While sharing several morphological characteristics with Arctoparmelia incurva, Arctoparmelia centrifuga can be distinguished by its lack of soredia and the presence of apothecia. Another member of the genus, Arctoparmelia subcentrifuga, also produces soredia but differs in that its soredia are diffuse rather than discrete on the upper thallus surface.

Arctoparmelia incurva bears a superficial resemblance to Xanthoparmelia mougeotii. Nonetheless, several key features set X. mougeotii apart: its lobes exhibit less curvature, and it possesses round, flattened soralia on its surface. Furthermore, the medulla of X. mougeotii displays a distinctive colour change from yellow to red when exposed to potassium hydroxide solution (K), yet shows no reaction to ultraviolet light (UV).
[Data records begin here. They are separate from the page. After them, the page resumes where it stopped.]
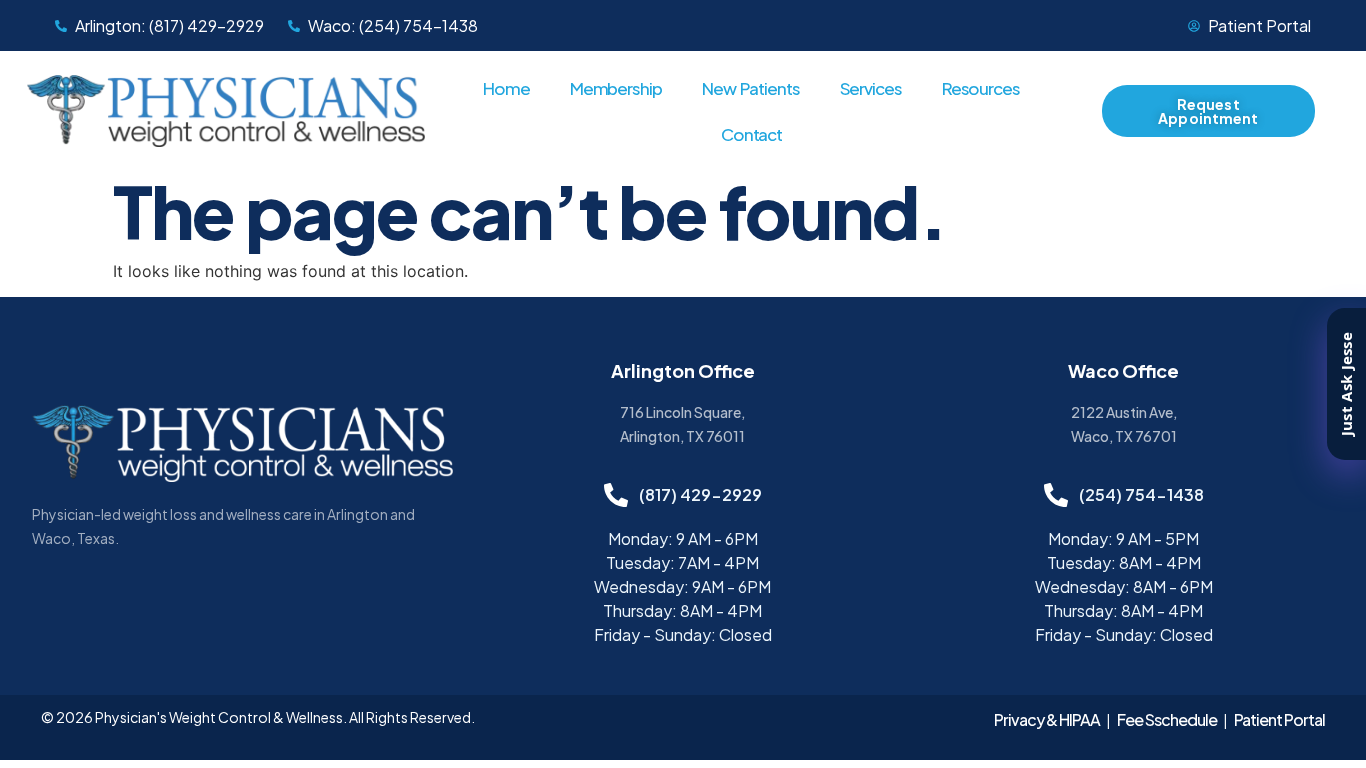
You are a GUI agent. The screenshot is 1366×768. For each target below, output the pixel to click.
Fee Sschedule (1167, 719)
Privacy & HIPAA (1047, 719)
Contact (751, 134)
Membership (616, 88)
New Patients (751, 88)
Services (871, 88)
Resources (981, 88)
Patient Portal (1279, 719)
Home (506, 88)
Additionally, X. mougeotii is characterised by a glossy, even outer layer.

==Habitat and distribution==

Arctoparmelia incurva grows on sun-exposed siliceous rocks, and very rarely on wood. It is tolerant of acid pollution. It is widely distributed in Europe, where it has been recorded from 19 countries. In North America its range is mainly arctic, with records documented as far south as southern British Columbia and the Cascade Range. Researchers have also reported it in the Appalachians and the Great Lakes region. Arctoparmelia incurva has also been recorded in Greenland, Japan, Russia, and Ukraine.

==Species interactions==
Lichenoconium erodens is a lichenicolous fungus species that is known to parasitise Arctoparmelia incurva. It is also a known host of Arthrorhaphis arctoparmeliae, Trimmatostroma arctoparmeliae, and Intralichen lichenicola.